# Starcraft Islander?



## steelmagoo (Apr 13, 2004)

I have an opportunity to buy a 22 ft Starcraft Islander, but I am a little concerned that it is too much boat for one guy to manage at the ramp. I want a boat that I can get on and off the trailer by myself, but I may be able to get a good deal on this rig. Having the little cabin in front is nice, but it looks like getting to the bow to put out an anchor, tie up, etc is tough. Comments? Advice?


----------



## RodMan (Apr 6, 2004)

With the right pre launch prep - you shouldn't have much of problem launching by yourself. These are big boats, but they're relatively light compared to glass boats of the same length. 

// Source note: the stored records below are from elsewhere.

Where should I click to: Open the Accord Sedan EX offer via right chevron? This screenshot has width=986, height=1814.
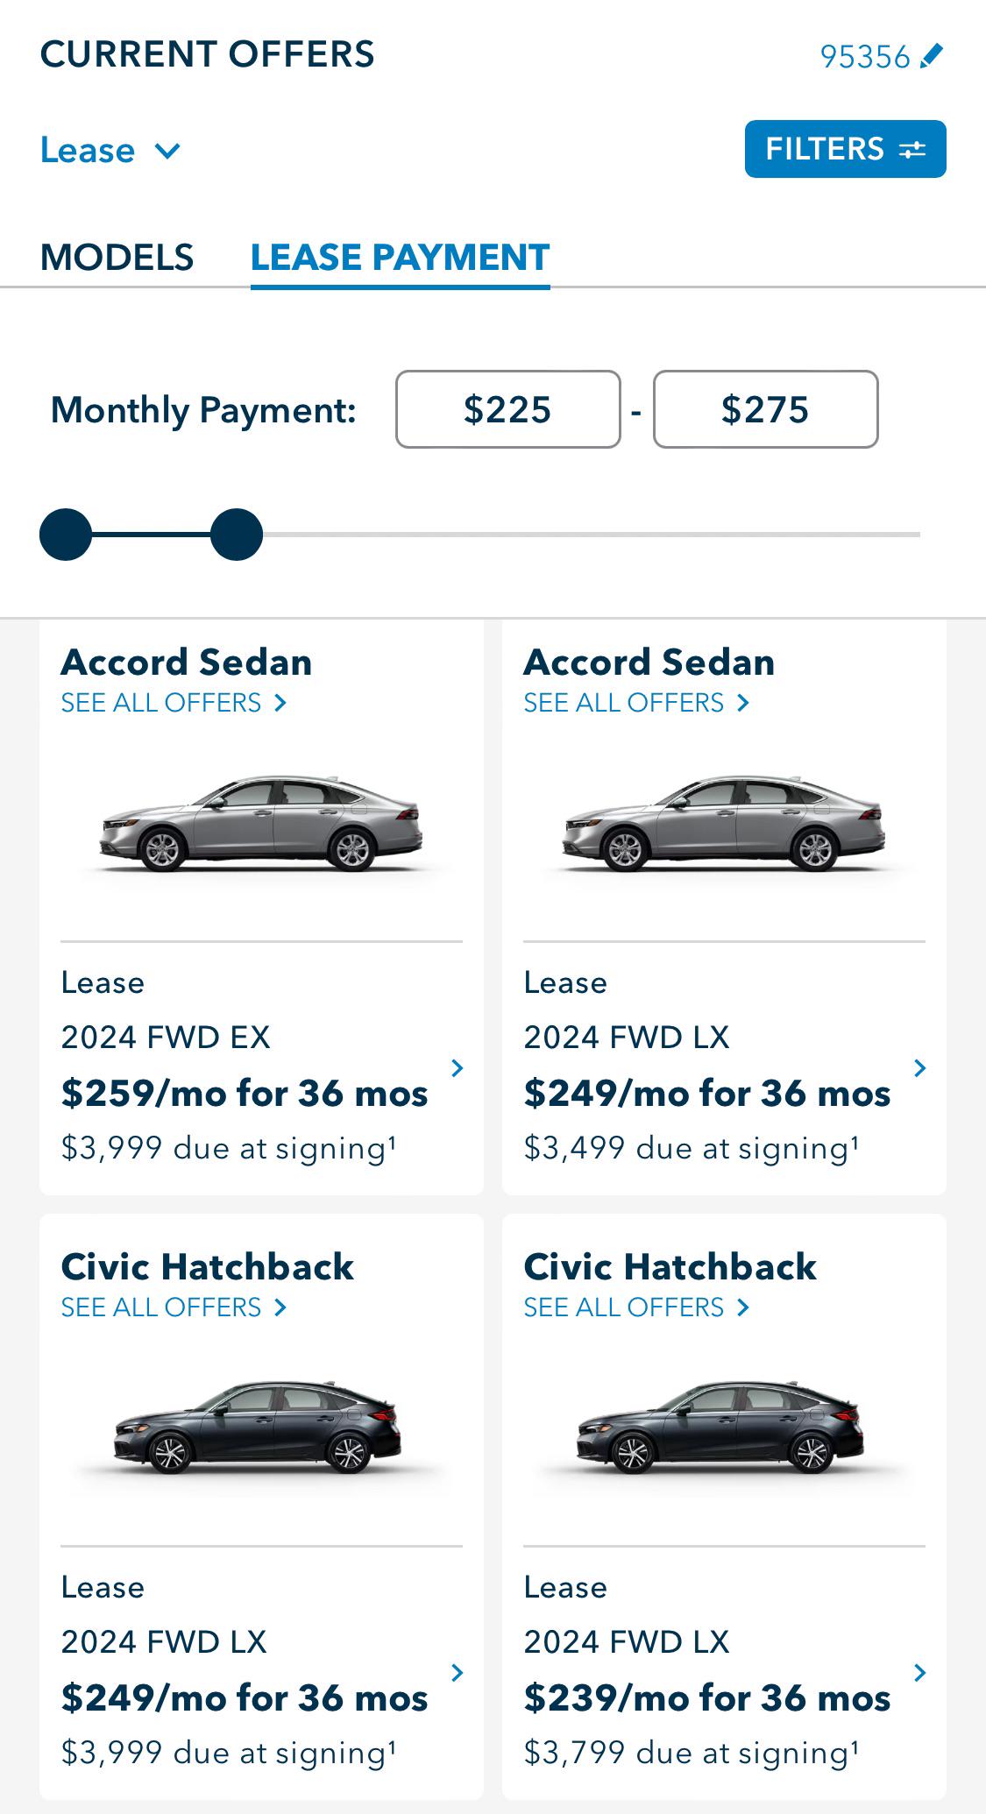457,1068
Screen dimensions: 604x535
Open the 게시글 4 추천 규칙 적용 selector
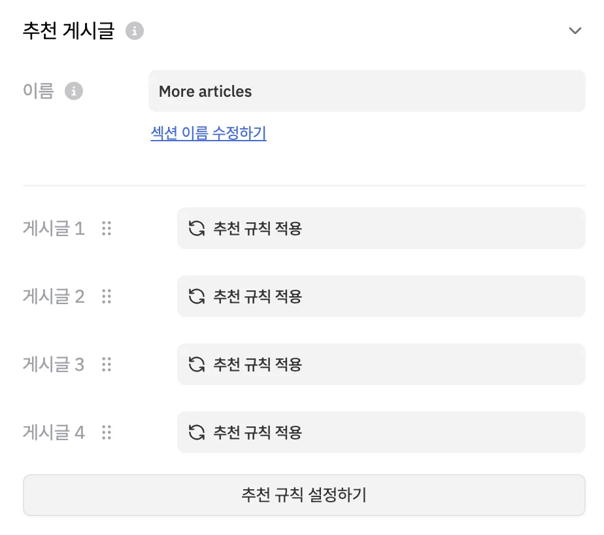(x=380, y=432)
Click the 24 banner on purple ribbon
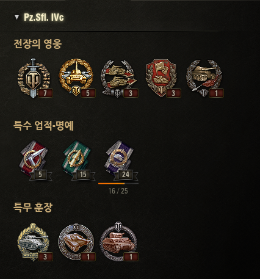This screenshot has height=279, width=260. 126,175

Anchoring might be a bit challenging with just one person. Its nice to have someone man the anchor while another mans the helm.


----------



## K gonefishin (May 4, 2004)

I would think the type of trailer is going to determine how easy it is to load or unload. Bunk trailers are usually better for getting on and off, rollers can be a pain in the butt due to them having the chance to not sit right at first if you angle isn't right. 

I would say if you fish by yourself, get side guides they will make your life much easier. 

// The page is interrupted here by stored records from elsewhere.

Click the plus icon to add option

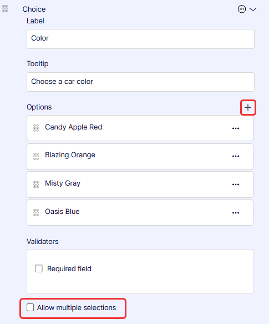248,107
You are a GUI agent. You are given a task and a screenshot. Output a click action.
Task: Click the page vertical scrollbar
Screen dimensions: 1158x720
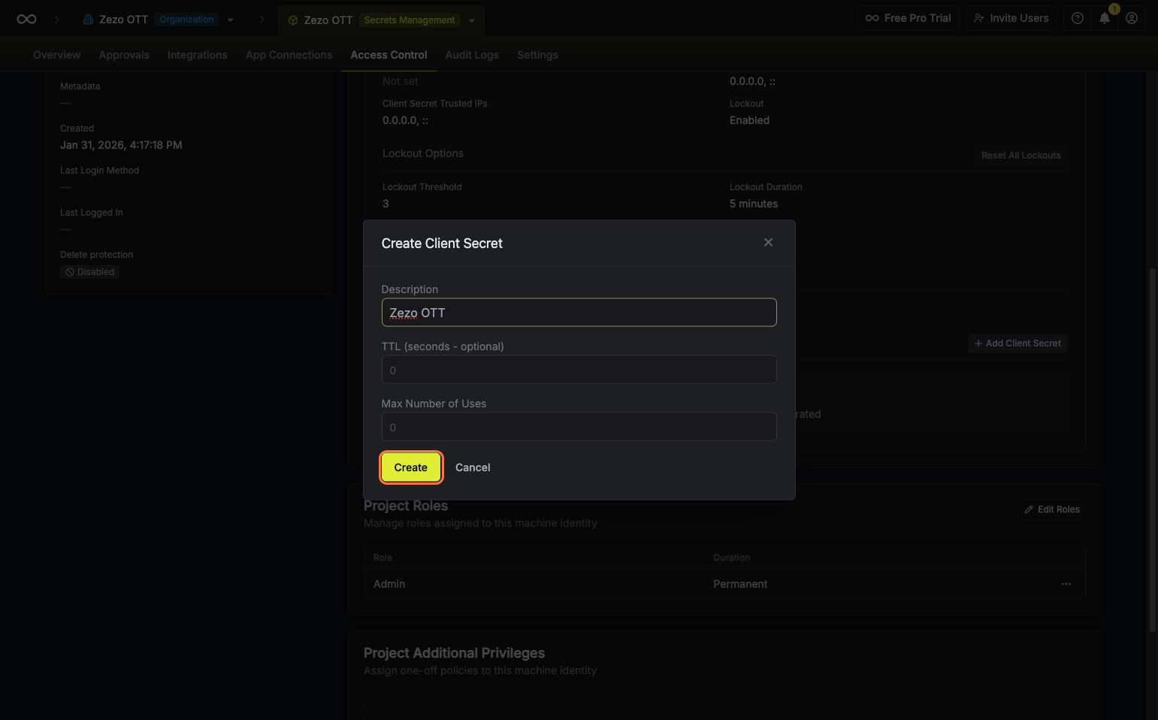click(1153, 451)

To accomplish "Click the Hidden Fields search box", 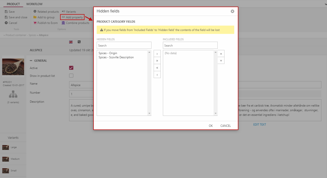I will coord(124,46).
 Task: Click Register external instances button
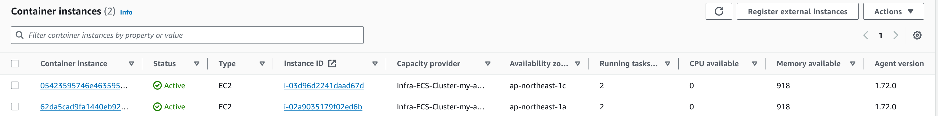click(x=797, y=11)
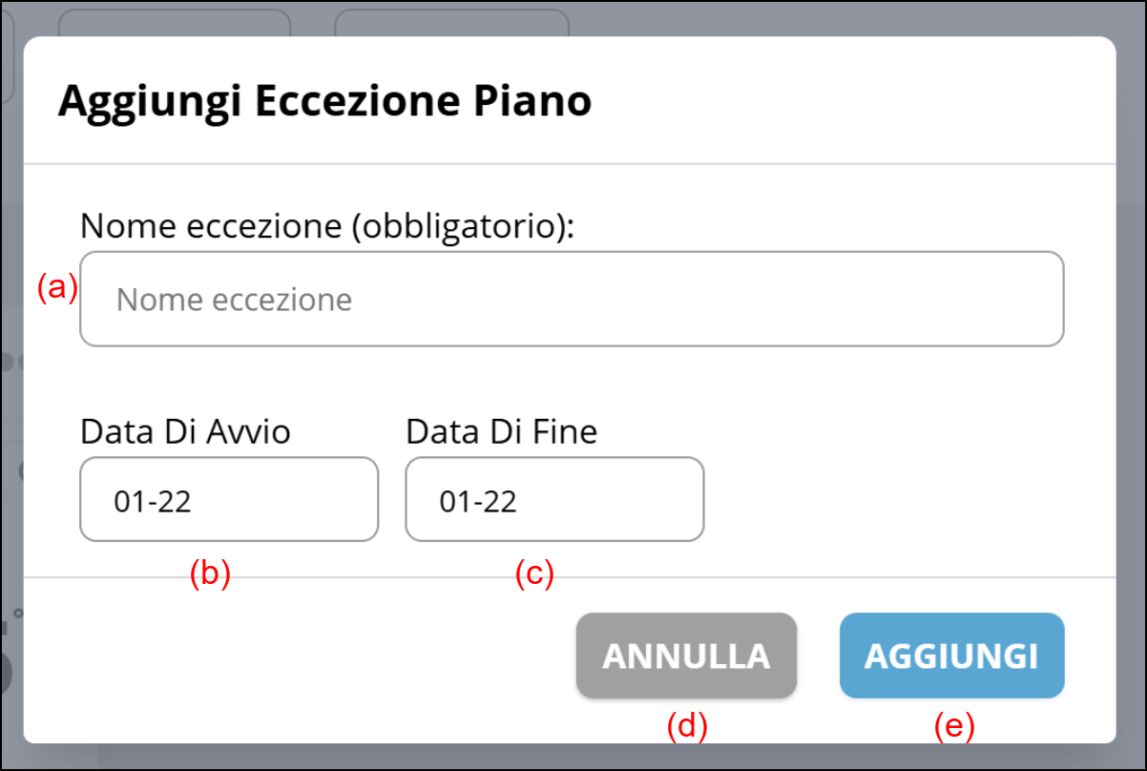1147x771 pixels.
Task: Click the Nome eccezione text field
Action: point(571,299)
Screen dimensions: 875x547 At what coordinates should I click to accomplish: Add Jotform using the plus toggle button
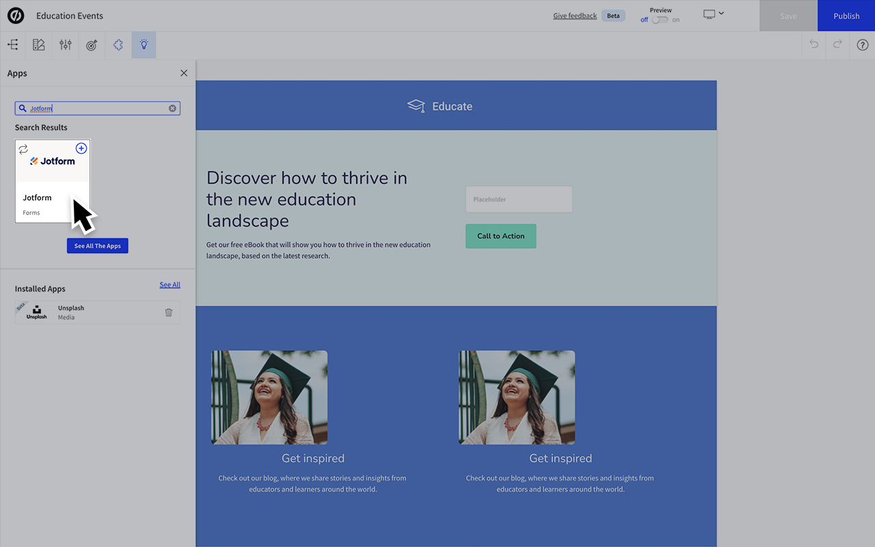[x=81, y=148]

If you getting a good deal on the boat go for it, launching is only one part of the equation, if you get a great fishing boat at the right price heck with the trailer, although they do help when they are nice. 

The other poster is right, this boat will weight lots less than a walkaround glass model. You can always get a windless anchor to help with that aspect.


----------



## tunnelengineer (Mar 6, 2006)

You should be ok as long as you take your time and plan the launch and load accordingly.


----------



## twistertail (Apr 10, 2004)

I bet if you buy the boat you will have no problem finding someone willing to help you out with the things you mentioned.


----------



## Davedacat (Apr 10, 2004)

I have a 26ft Islander, had it since 88.. never had a problem loading it by myself. As was mentioned before the trailer makes a big difference, along with backing down too far into the water which is where most problems start.. The Islander is a nice boat .. light weight makes it easy to trailer plus a little quicker with a smaller motor.. Only complaint I have with mine is the wind makes it drift a little too fast, mine sits very high in the water I don't know if the 22 footers have the same problem, they sit lower... All in all a very versatile boat, you should be very happy with it. Good Luck

Dave


----------



## Gfunk (Jun 3, 2004)

I had the Sylvan version, same hull, just a little less cabin space and I loved it. Might be a bit tricky to launch/retrieve if you've got wind in the wrong direction, but it can be done... They are very nice if you plan being out all day or several days, used to take mine to Lake Cumberland and used an electric trolling motor on the back to troll for stripers.


----------



## Wannabitawerm (Apr 13, 2004)

Pick a day when the ramps are not busy, and practice. Try to think of every problem and work out solutions. Nothing worse than having to solve those problems at a busy ramp. Plus, the last thing you want is to lose your boat or bang someone else's.


----------



## fishingguy (Jan 5, 2006)

Nice boat. If it's a good deal take it. It looks like there is enough room in front of the windshield on the roof of the cabin to mount your anchor with a anchor mounting kit. 15 bucks maybe. Run the rope to the bow, thru the eye, (it helps if you install one that won't let the rope pop out) and back up to you. All you got to do is throw the anchor out and back up a bit. To pick it up idle up to the line and grab it with a boat hook and pull it in. You can just leave the rope on the roof or install one of those pass thru things so it could be stored somewhere in the cabin. I did it on mine and I can anchor and pick it up without leaving the helm.


----------